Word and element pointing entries

═══

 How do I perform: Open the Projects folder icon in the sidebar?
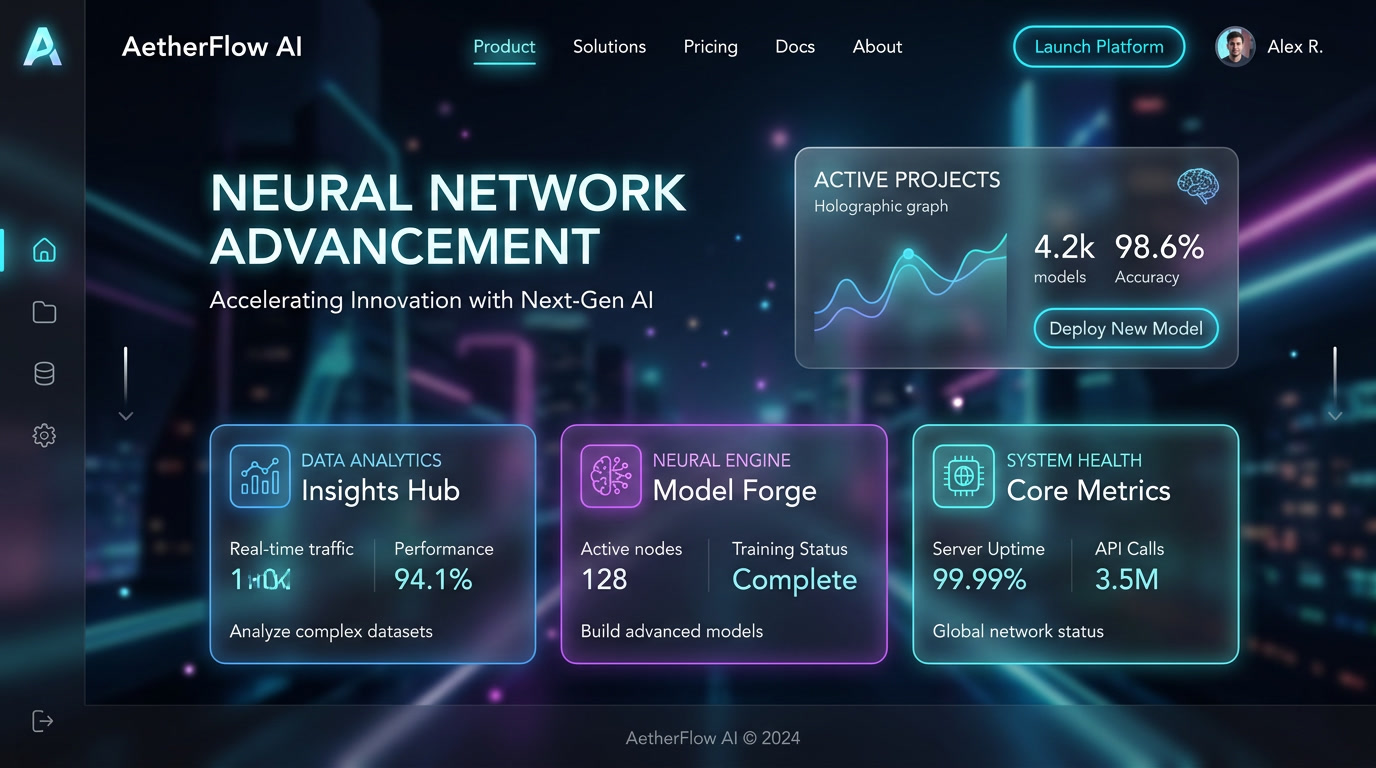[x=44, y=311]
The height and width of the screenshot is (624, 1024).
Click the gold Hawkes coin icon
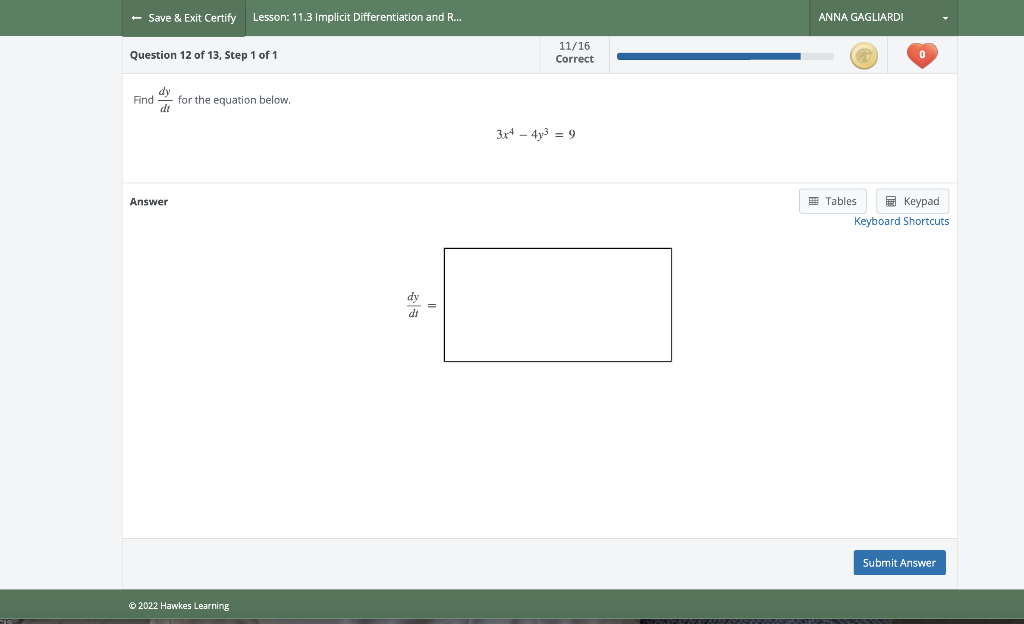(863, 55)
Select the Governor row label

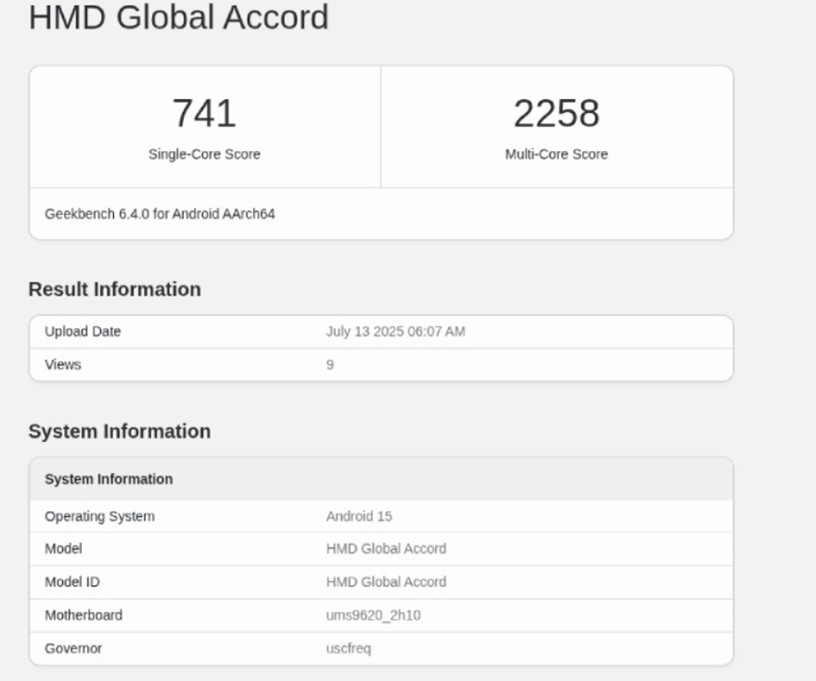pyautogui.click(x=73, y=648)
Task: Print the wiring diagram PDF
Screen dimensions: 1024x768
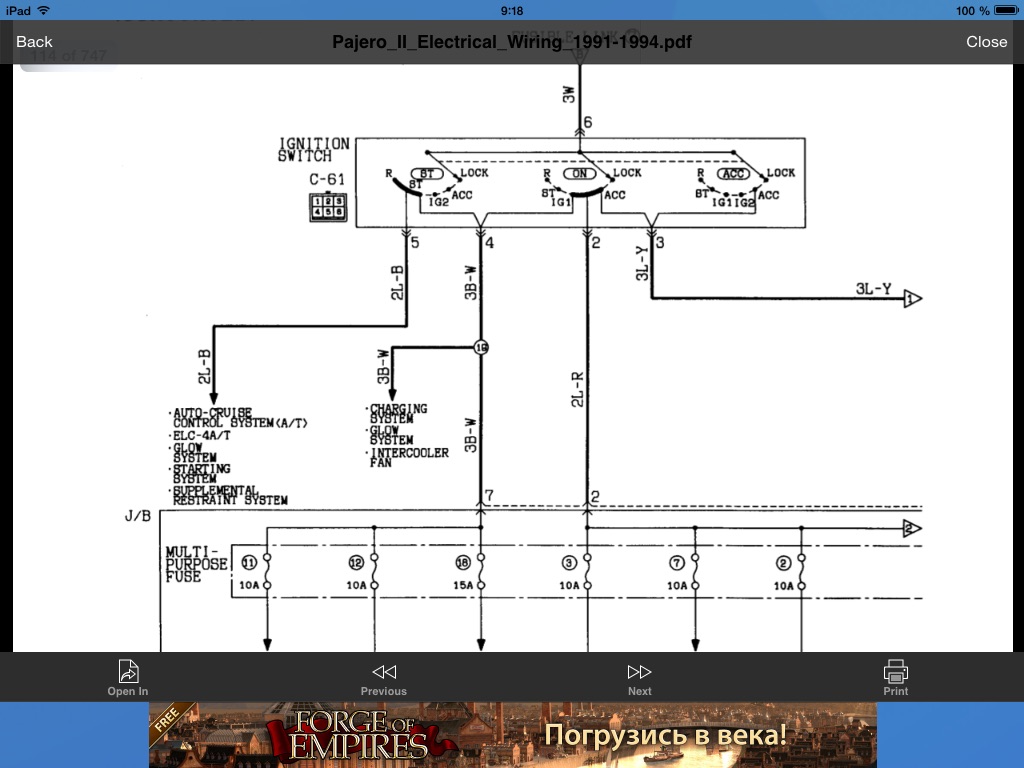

═══

Reproduce each item above word for word, omitting the pictures.

 How do I perform: Open the Projects folder icon in the sidebar?
[x=44, y=311]
The height and width of the screenshot is (624, 1024).
Click the gold Hawkes coin icon
(863, 55)
Select the Governor row label

pyautogui.click(x=73, y=648)
Task: Print the wiring diagram PDF
Screen dimensions: 1024x768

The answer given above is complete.